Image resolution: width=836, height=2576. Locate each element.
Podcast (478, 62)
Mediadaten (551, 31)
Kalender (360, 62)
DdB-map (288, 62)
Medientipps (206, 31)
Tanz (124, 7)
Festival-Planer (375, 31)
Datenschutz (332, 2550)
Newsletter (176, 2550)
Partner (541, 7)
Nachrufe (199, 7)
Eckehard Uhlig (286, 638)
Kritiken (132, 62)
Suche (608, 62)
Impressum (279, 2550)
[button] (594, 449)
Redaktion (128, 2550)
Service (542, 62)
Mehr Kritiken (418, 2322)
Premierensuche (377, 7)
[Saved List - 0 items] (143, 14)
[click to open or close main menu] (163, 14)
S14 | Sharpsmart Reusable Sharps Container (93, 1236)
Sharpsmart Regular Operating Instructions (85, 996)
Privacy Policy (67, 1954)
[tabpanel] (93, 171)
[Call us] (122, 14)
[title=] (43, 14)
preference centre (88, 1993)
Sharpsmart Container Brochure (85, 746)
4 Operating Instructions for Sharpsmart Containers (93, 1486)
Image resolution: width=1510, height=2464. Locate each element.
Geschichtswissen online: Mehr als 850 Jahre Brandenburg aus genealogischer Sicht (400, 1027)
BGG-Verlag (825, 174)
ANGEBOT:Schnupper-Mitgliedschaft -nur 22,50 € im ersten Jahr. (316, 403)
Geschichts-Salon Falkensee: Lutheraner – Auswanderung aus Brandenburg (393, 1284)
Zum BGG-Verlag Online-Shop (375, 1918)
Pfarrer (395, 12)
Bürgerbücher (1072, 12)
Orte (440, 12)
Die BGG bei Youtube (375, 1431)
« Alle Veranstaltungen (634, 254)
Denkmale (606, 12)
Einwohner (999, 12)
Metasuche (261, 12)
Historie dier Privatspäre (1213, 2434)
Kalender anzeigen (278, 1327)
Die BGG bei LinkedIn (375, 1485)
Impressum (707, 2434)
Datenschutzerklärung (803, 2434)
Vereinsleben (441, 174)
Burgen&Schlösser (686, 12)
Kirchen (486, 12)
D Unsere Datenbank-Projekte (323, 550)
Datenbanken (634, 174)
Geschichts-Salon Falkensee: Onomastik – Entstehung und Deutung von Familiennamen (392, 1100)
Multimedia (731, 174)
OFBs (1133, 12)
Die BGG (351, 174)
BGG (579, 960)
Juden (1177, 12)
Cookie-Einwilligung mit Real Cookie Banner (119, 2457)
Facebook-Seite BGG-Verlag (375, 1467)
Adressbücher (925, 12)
___
▶ Instructions for the task:
Copy out each line of the listing that contains the word "Brandenburg".

▶ Written response:
Geschichtswissen online: Mehr als 850 Jahre Brandenburg aus genealogischer Sicht (400, 1027)
Geschichts-Salon Falkensee: Lutheraner – Auswanderung aus Brandenburg (393, 1284)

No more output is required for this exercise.